Pada masa penjajahan Belanda, Pacu Jalur dijadikan agenda resmi untuk merayakan ulang tahun Ratu Belanda. Setelah kemerdekaan Indonesia, waktu penyelenggaraannya disesuaikan dan digelar setiap bulan Agustus untuk memperingati HUT RI. Lokasi utamanya kini berada di Tepian Narosa, Teluk Kuantan.
Dalam dokumen Pacu Jalur dan Upacara Perlengkapannya yang dilansir Repositori Kemendikbud, tradisi ini disebut lahir dari kebutuhan masyarakat terhadap transportasi sungai, lalu berkembang menjadi sarana adu kekuatan, sportivitas, dan kebanggaan kolektif antar-kampung.

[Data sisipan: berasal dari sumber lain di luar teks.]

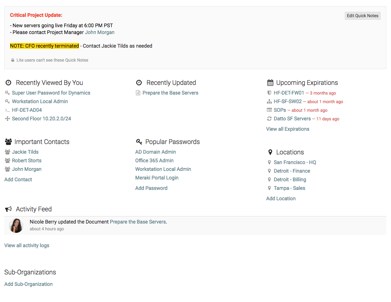Click Add Location in the Locations panel
The height and width of the screenshot is (302, 391).
pos(281,198)

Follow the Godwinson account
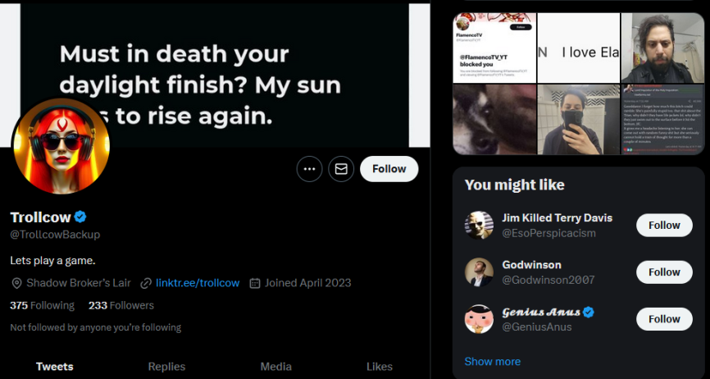pyautogui.click(x=664, y=272)
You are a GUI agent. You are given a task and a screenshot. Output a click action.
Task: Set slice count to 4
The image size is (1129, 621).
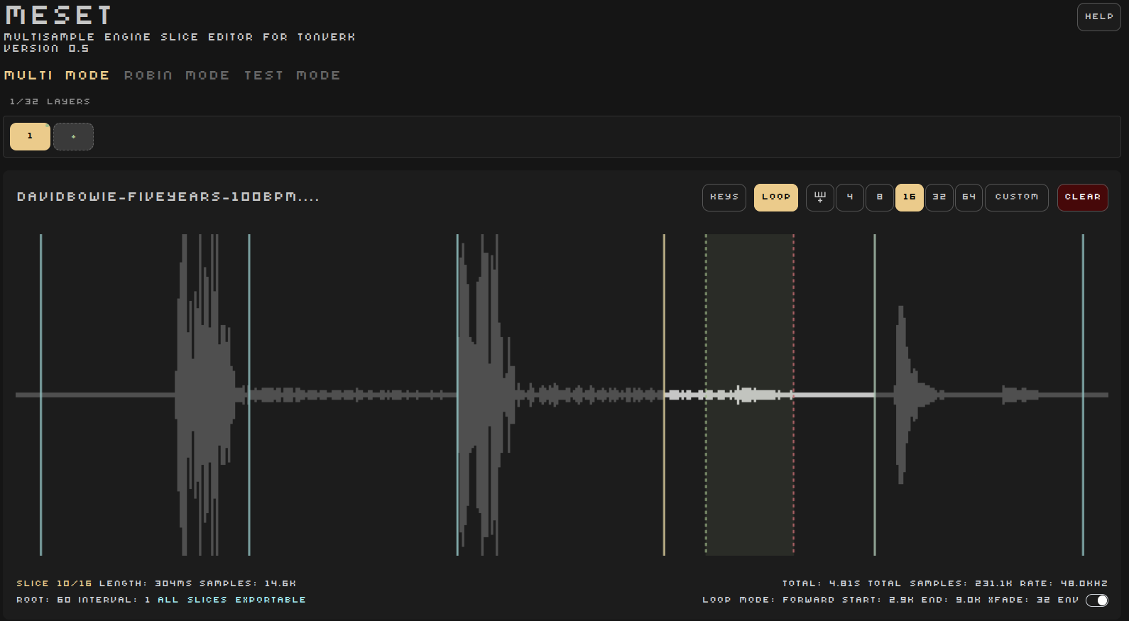click(849, 197)
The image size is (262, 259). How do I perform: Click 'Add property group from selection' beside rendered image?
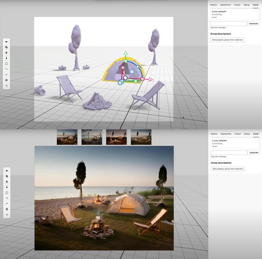(x=228, y=169)
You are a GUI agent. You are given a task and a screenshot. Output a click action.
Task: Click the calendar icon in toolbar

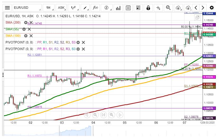128,8
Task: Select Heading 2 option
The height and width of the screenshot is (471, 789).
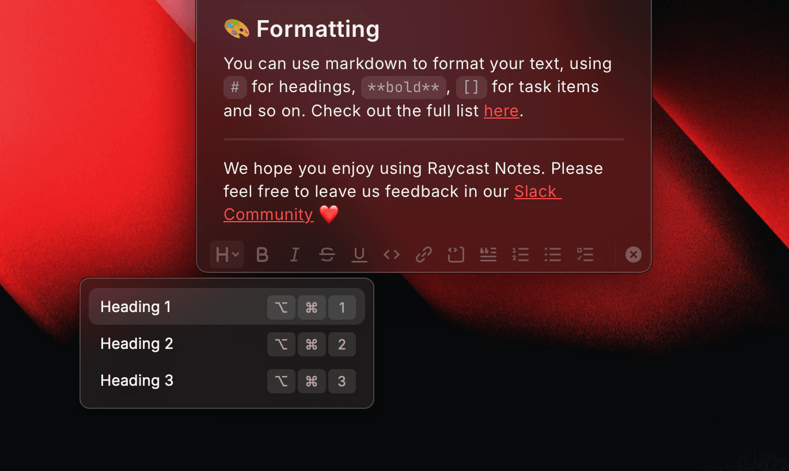Action: coord(136,344)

Pacu Jalur tidak hanya soal kecepatan mendayung. Dalam setiap aspeknya terkandung nilai adat, spiritual, dan filosofi Melayu. Pembuatan perahu jalur diawali dengan pemilihan kayu besar di hutan, lalu ditebang melalui ritual adat oleh tokoh kampung, sebagaimana dijelaskan dalam Repositori Kemendikbud.
Sebelum lomba, masyarakat menggelar prosesi buka jalur, sebuah upacara pembersihan spiritual dan doa keselamatan. Tokoh adat atau dukun kampung akan memimpin ritual ini agar jalur terbebas dari gangguan dan membawa keberuntungan bagi awaknya.
Struktur awak jalur terdiri dari komando jalur, juru mudi, tukang gelek (penabuh irama), hingga penari jalur yang biasanya anak-anak. Menurut Kemenparekraf, keberadaan penari ini dipercaya membawa semangat, harmoni, dan kekuatan spiritual bagi seluruh tim.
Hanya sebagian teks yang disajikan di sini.